Tensor Processing Unit


Tensor Processing Unit is a neural processing unit application-specific integrated circuit developed by Google for neural network machine learning. Tensorflow, Jax, and PyTorch are supported frameworks for TPU. Google began using TPUs internally in 2015, and in 2018 made them available for third-party use, both as part of its cloud infrastructure and by offering a smaller version of the chip for sale.

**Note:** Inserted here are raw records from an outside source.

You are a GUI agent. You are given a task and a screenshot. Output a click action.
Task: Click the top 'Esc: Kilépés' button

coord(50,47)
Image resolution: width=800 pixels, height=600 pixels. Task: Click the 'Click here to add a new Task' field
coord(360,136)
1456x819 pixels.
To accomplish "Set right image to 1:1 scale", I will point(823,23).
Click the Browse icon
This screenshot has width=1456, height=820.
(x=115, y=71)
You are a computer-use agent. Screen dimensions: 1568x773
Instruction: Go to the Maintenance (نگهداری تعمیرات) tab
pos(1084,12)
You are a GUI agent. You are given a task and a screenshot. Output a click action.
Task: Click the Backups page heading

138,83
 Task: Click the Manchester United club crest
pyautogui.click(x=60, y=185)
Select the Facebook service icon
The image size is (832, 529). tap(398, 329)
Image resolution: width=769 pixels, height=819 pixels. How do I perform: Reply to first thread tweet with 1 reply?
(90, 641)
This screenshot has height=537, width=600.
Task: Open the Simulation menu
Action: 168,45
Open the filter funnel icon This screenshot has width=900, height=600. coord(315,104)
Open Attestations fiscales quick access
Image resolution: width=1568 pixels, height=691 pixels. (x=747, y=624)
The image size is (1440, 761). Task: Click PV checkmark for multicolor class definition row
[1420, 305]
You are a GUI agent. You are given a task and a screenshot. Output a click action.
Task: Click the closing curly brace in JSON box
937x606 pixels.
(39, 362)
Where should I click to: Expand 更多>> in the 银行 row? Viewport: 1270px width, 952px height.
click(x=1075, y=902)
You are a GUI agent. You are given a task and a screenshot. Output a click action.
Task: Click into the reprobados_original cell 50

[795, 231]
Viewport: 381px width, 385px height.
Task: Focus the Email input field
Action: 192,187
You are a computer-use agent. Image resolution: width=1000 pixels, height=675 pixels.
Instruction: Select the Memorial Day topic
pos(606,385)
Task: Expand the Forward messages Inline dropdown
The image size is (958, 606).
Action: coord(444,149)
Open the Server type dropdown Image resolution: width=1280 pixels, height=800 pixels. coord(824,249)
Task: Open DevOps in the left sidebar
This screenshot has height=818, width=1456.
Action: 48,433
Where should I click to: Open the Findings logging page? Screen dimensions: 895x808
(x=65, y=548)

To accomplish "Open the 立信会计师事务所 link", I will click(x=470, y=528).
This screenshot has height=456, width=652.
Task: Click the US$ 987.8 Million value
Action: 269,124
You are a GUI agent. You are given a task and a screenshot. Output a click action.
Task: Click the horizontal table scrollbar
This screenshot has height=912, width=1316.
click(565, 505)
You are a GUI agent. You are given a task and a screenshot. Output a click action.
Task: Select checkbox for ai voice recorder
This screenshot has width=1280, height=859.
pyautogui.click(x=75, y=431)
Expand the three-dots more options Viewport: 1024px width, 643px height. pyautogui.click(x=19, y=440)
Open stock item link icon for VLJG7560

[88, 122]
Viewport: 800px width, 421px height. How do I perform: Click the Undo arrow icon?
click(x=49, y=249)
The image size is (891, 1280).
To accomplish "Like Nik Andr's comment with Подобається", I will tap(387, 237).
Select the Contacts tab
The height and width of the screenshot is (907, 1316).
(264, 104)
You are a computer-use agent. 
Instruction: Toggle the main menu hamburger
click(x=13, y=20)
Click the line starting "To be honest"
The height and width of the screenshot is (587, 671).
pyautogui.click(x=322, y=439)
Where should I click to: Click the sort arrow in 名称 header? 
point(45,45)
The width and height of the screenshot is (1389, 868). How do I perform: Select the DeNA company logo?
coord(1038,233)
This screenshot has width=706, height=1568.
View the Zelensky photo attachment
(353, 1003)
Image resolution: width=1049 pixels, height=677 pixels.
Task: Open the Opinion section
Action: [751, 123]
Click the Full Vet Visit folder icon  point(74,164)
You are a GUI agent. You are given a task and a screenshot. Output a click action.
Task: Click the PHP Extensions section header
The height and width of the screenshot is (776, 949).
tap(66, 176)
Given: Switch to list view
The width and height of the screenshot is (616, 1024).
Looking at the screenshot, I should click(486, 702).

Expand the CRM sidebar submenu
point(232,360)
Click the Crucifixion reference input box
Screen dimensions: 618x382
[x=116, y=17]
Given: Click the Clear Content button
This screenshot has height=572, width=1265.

Comparison to CPUs and GPUs

Compared to a graphics processing unit, TPUs are designed for a high volume of low precision computation with more input/output operations per joule, without hardware for rasterisation/texture mapping. The TPU ASICs are mounted in a heatsink assembly, which can fit in a hard drive slot within a data center rack, according to Norman Jouppi.
Different types of processors are suited for different types of machine learning models. TPUs are well suited for convolutional neural networks, while GPUs have benefits for some fully connected neural networks, and CPUs can have advantages for recurrent neural networks.

History

In 2013, Google recruited Dr. Amir Salek to establish custom silicon development capabilities for the company's datacenters. As founder and head of Custom Silicon for Google Technical Infrastructure and Google Cloud, Salek led the development of the original TPU, TPUv2, TPUv3, TPUv4, Edge-TPU, and additional silicon products including the VCU, IPU, and OpenTitan.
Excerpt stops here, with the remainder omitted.